Required action:
No line before the one holding "How do I perform: Disable" is wanted; restate word for word that line and all lines after it to the end of the entries, excluding pictures.

#### Recorded information

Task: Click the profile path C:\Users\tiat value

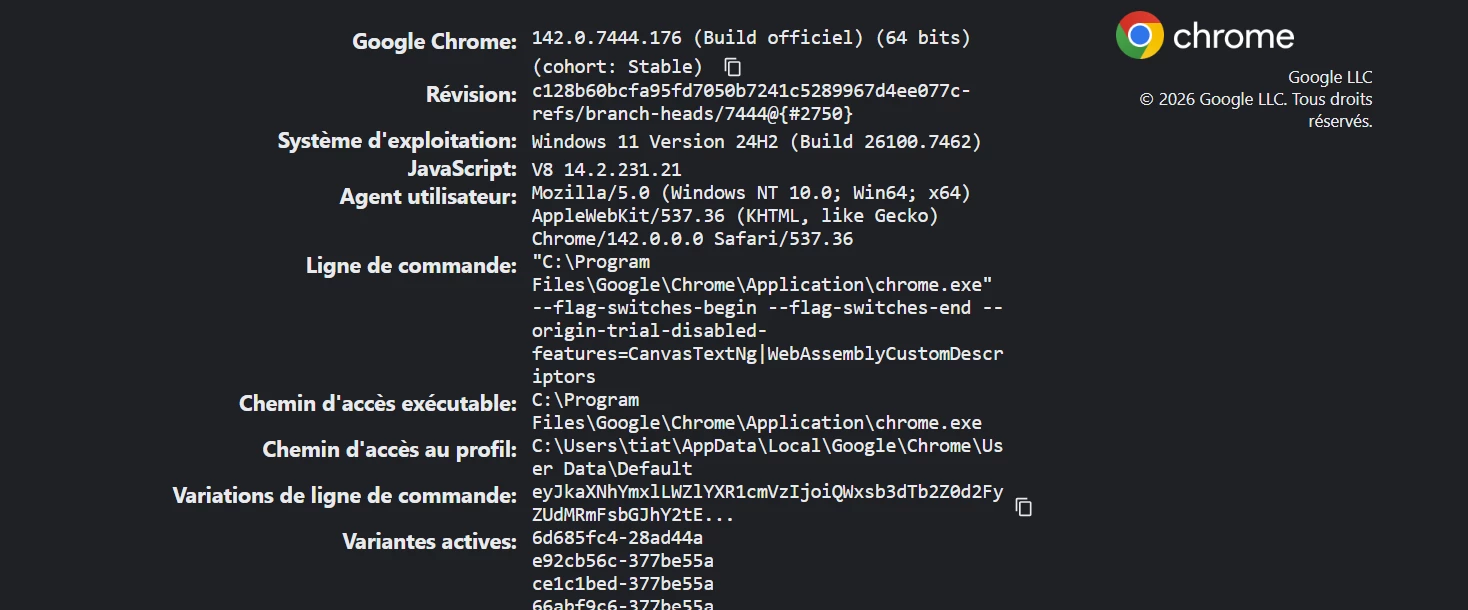Action: coord(767,457)
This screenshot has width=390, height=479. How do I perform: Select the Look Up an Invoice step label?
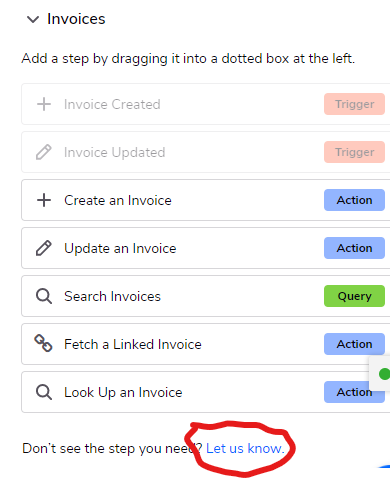click(x=123, y=392)
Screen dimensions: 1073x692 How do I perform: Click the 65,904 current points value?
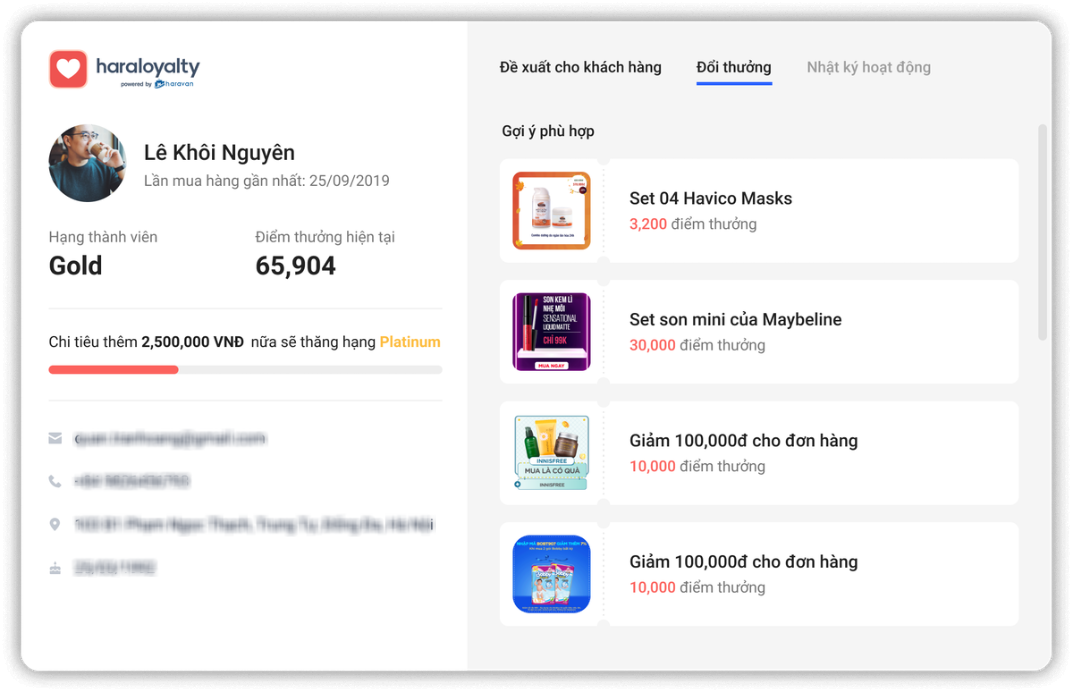296,266
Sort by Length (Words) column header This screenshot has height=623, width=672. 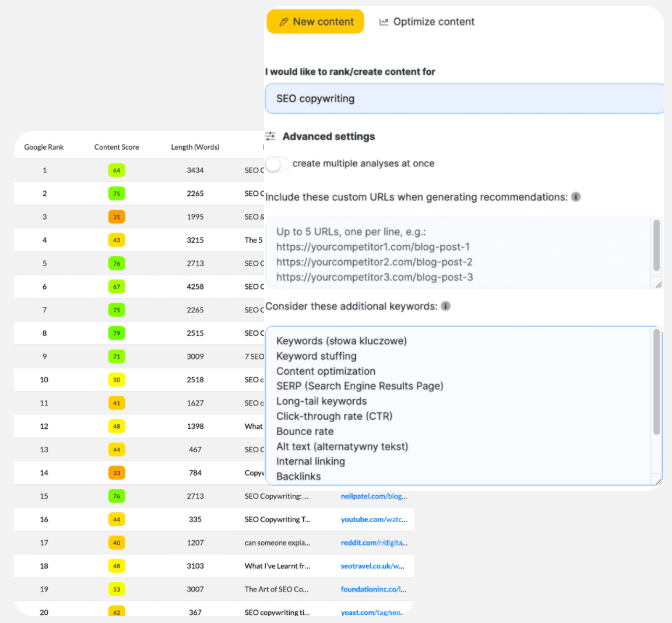195,147
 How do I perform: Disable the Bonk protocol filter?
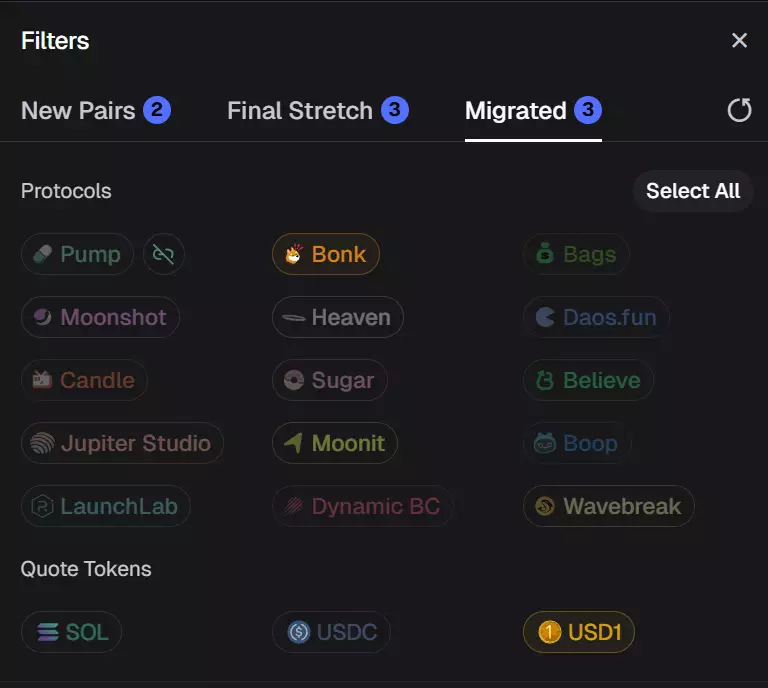pyautogui.click(x=325, y=254)
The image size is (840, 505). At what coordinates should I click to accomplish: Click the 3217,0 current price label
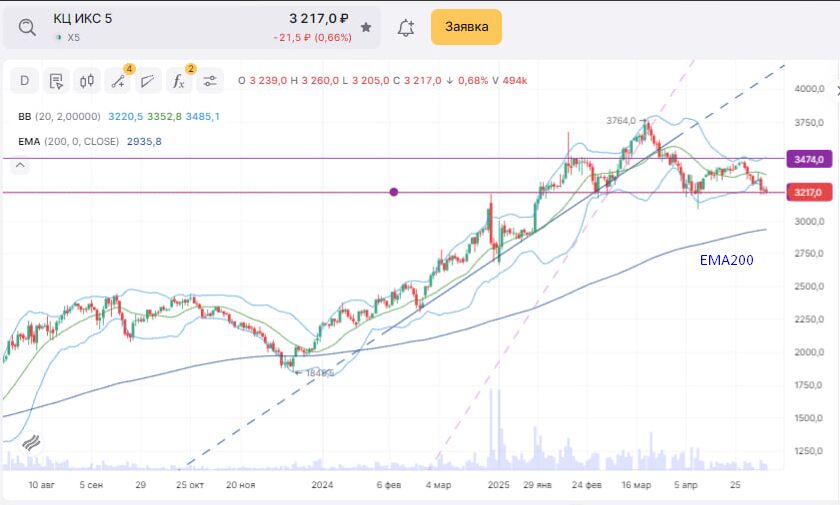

########

Answer to the exercise:
 How do I perform: Disable the Bonk protocol filter?
pyautogui.click(x=325, y=254)
The image size is (840, 505). At what coordinates should I click to accomplish: Click the 3217,0 current price label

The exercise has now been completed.